■ EXERCISE AIM:
Your answer should be the lines from the one with "This screenshot has width=1568, height=745." to the end of the data below, both included, exact and free of pictures.

# # #

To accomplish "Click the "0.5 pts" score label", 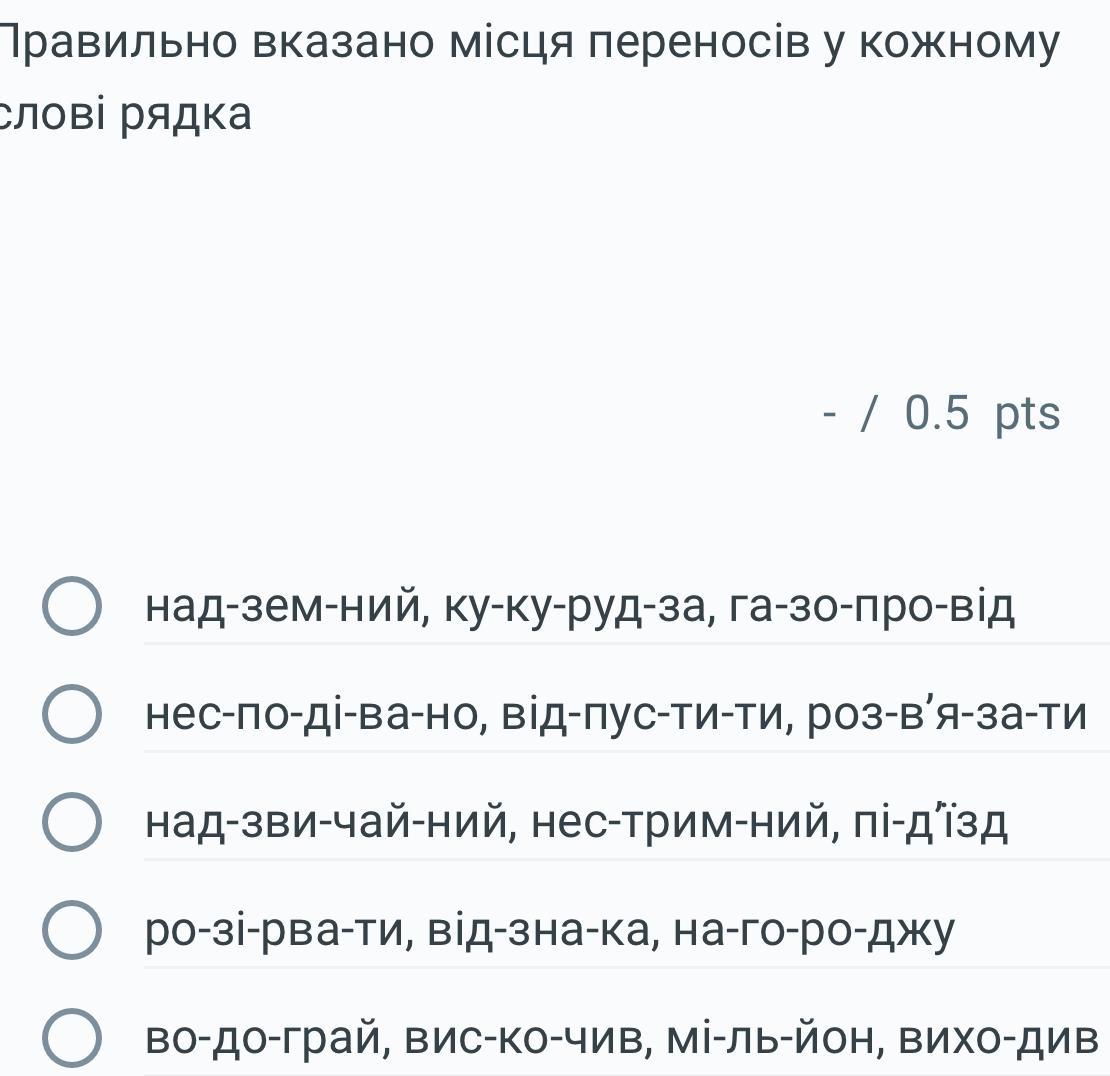I will (x=981, y=413).
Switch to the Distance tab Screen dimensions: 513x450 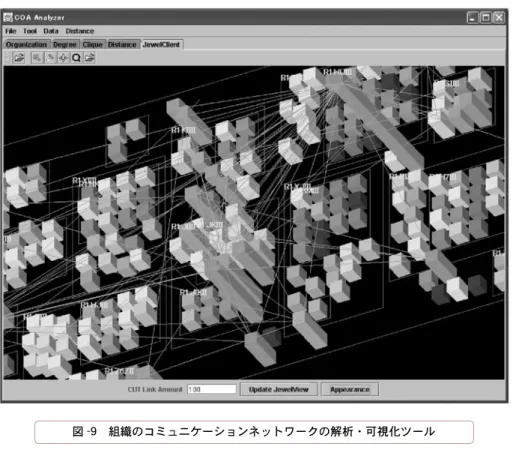pos(122,44)
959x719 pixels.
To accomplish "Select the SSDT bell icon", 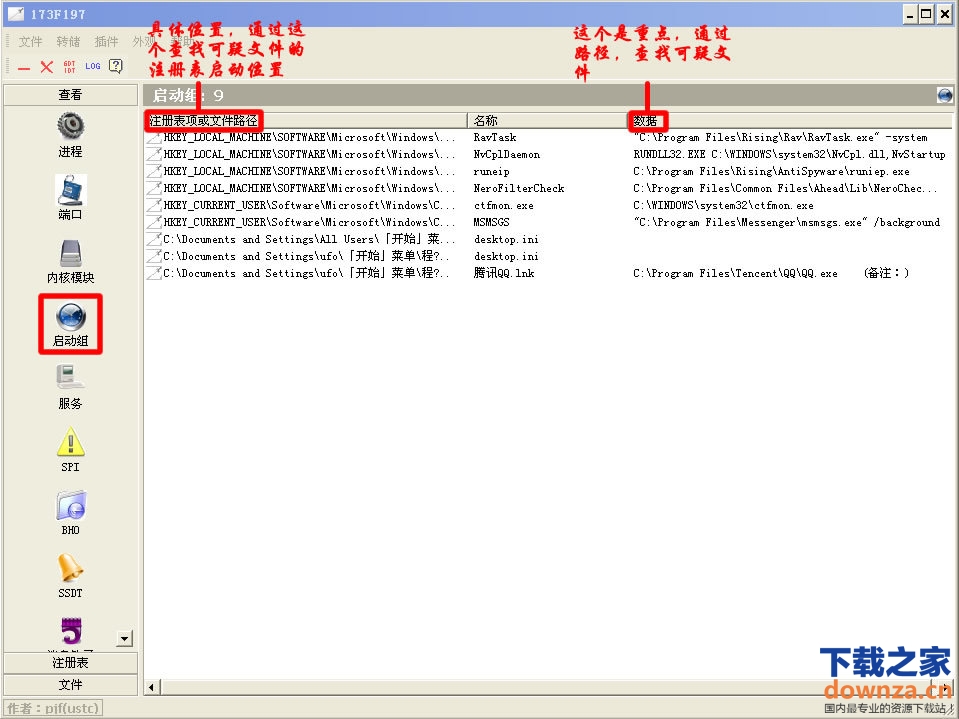I will pyautogui.click(x=70, y=568).
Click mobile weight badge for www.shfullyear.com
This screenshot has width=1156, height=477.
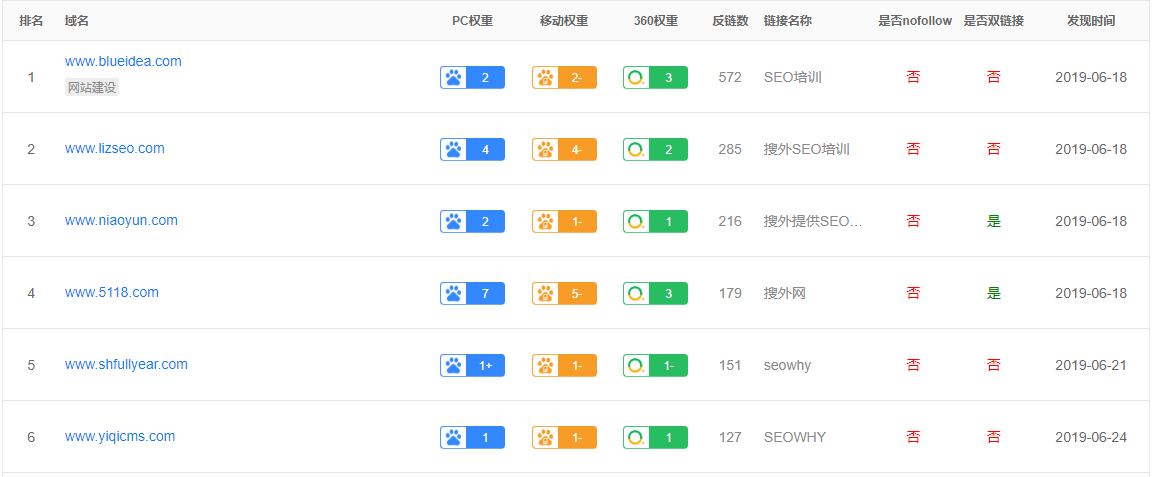(564, 366)
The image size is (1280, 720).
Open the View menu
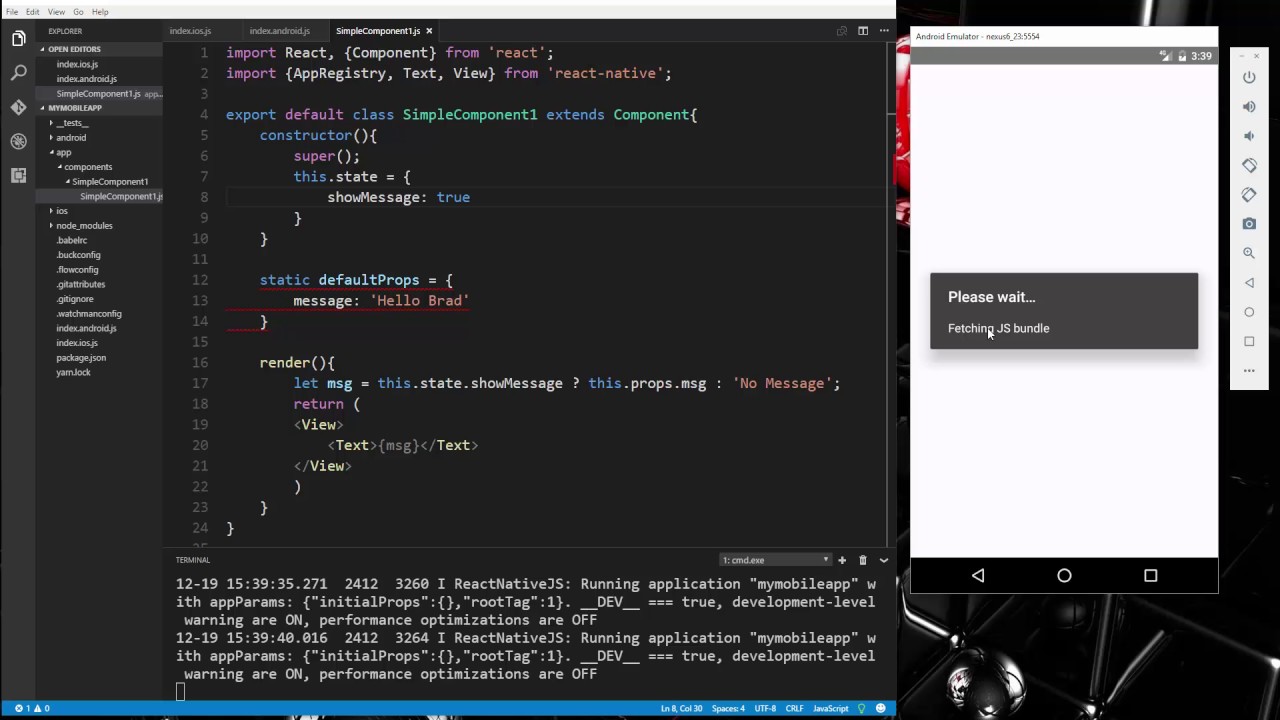56,12
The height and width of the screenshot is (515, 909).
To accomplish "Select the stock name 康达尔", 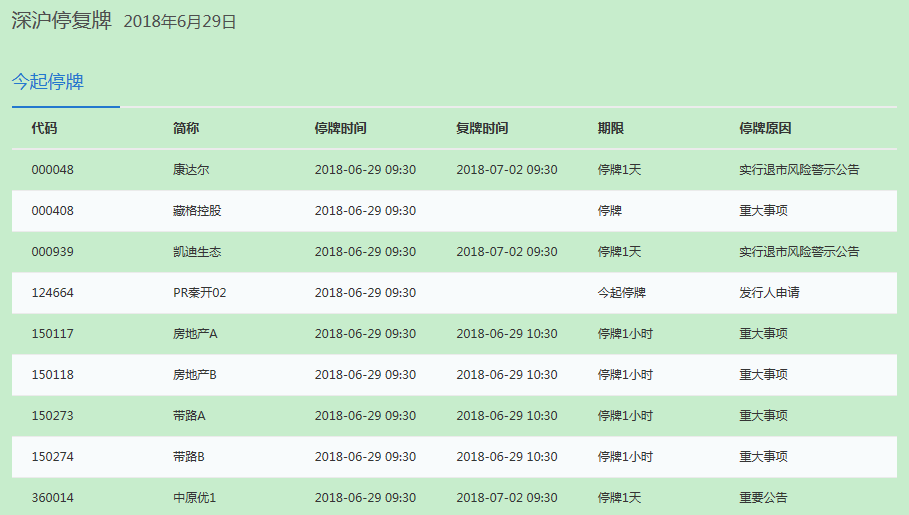I will coord(191,170).
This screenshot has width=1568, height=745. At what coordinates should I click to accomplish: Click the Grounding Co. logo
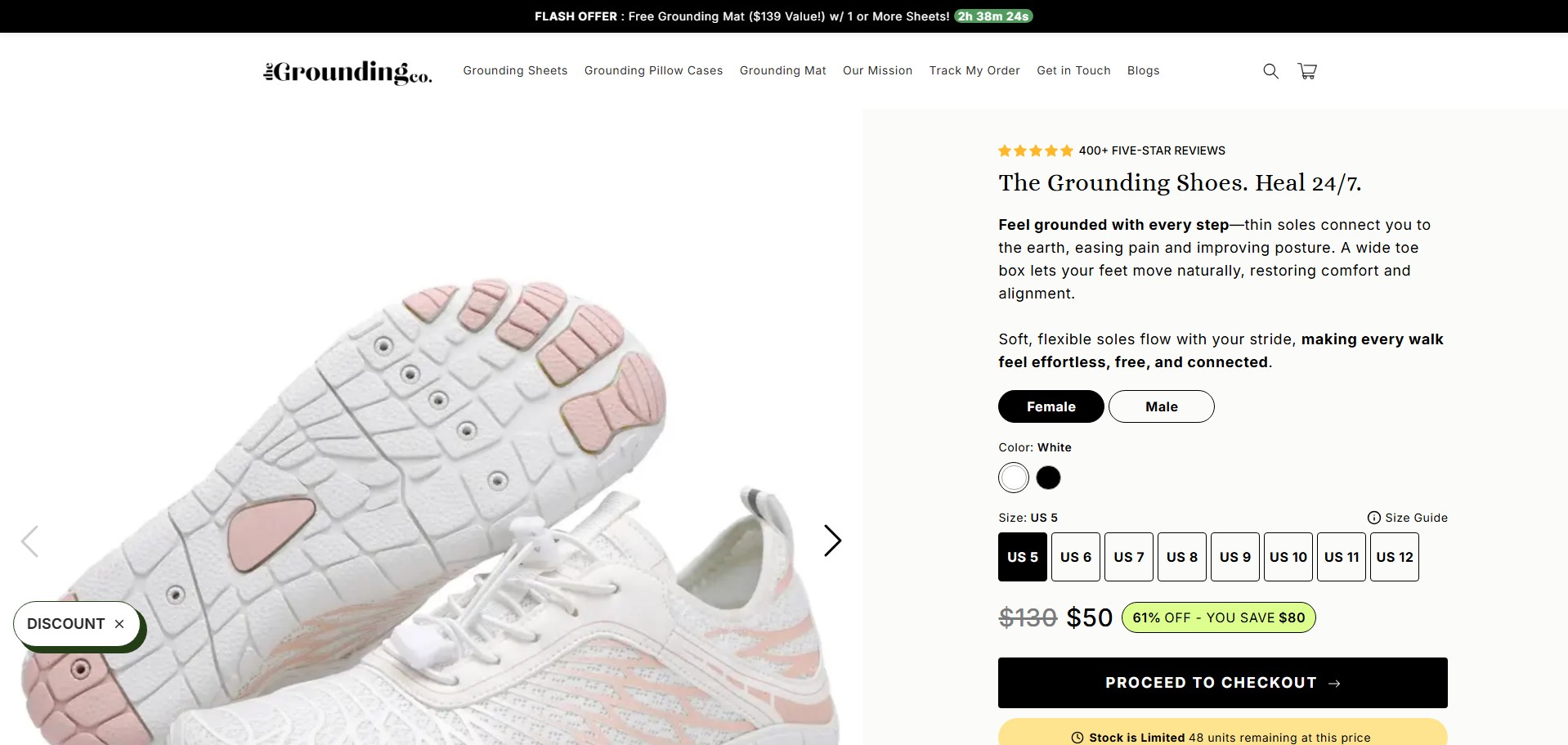(x=347, y=72)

# # #

■ ANSWER BELOW:
This screenshot has width=1568, height=745. At what coordinates should I click to accomplish: Click the Grounding Co. logo
(x=347, y=72)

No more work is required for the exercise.